So in Woody Allen’s To Rome With Love Woody Allen will be Woody Allen in America but he’ll be Leo Gullotta in Italy.
In other words, when the Italians speak in the US version of the movies, we’ll see subtitles, but when the English speaking actors are talking in the Italian version it will be dubbed, and veteran actor Gullotta will dub Allen’s voice. He’ll replace Oreste Lionello, who used to dub for Allen and died in 2009.
Italy dubs everything, and Gullotta, 66, an actor who has appeared in over 100 films over a 50-year career including three from Oscar-winning director Giuseppe Tornatore, is also a dubber. He’s worked as the voice of Joe Pesci in Sergio Leone’s Once Upon a Time in America and other films.
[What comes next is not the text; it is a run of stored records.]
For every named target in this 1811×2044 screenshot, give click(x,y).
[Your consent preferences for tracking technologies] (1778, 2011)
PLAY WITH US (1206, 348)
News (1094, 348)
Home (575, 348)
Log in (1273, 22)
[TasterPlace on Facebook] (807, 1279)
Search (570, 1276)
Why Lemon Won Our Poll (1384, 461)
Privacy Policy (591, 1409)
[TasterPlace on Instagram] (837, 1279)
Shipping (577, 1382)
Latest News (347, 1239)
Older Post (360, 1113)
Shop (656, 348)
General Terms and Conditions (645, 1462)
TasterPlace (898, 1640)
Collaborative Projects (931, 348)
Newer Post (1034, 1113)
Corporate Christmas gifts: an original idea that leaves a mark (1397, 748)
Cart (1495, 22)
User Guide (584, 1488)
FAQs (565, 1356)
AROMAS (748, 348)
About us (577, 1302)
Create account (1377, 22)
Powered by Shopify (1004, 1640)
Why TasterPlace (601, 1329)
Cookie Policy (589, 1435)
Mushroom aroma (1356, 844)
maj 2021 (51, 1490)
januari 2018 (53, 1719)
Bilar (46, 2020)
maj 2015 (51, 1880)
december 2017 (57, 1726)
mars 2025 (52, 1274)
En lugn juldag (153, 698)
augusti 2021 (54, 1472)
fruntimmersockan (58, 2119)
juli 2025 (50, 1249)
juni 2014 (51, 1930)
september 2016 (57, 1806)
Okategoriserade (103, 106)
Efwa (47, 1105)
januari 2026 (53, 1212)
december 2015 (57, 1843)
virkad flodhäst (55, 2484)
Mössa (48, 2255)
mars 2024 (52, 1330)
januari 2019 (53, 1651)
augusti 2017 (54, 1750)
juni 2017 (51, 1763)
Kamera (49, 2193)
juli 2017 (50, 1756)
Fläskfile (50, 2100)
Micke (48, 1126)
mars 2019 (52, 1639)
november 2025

He told The Hollywood Reporter that dubbing Woody Allen would be one of the highlights of his career.
“The Italian newspapers say ‘Woody Allen is mine,’ but that’s not the case at all,” said Gullotta. “I just do a kind of simultaneous translation with some acting thrown in. But the role is his, and it’s a great honor.”
Gullotta said dubbing Allen presented some unique challenges: “With the way he speaks, the pauses are as important as what is said,” Gullotta said.
To Rome With Love, which was filmed in Italy, will have its world premiere in Rome on April 20, two months before going into limited release in the U.S. It is the first film since 2006’s Scoop in which Allen appears as an actor, meaning it will be the first time in years an Italian audience will hear Allen dubbed by someone besides Lionello.
“In Italy, Oreste Lionello for ages made me a much better actor than I really am,” Allen said following Lionello’s 2009 death.
Italian dubbers are considered to be among the world’s best, and the practice of dubbing films is widespread: many major releases do not even make versions subtitled into Italian, or the subtitled versions are released well after the dubbed versions. The Italian DVD of Paolo Sorrentino’s This Must Be The Place, however, can be watched in English or dubbed into Italian.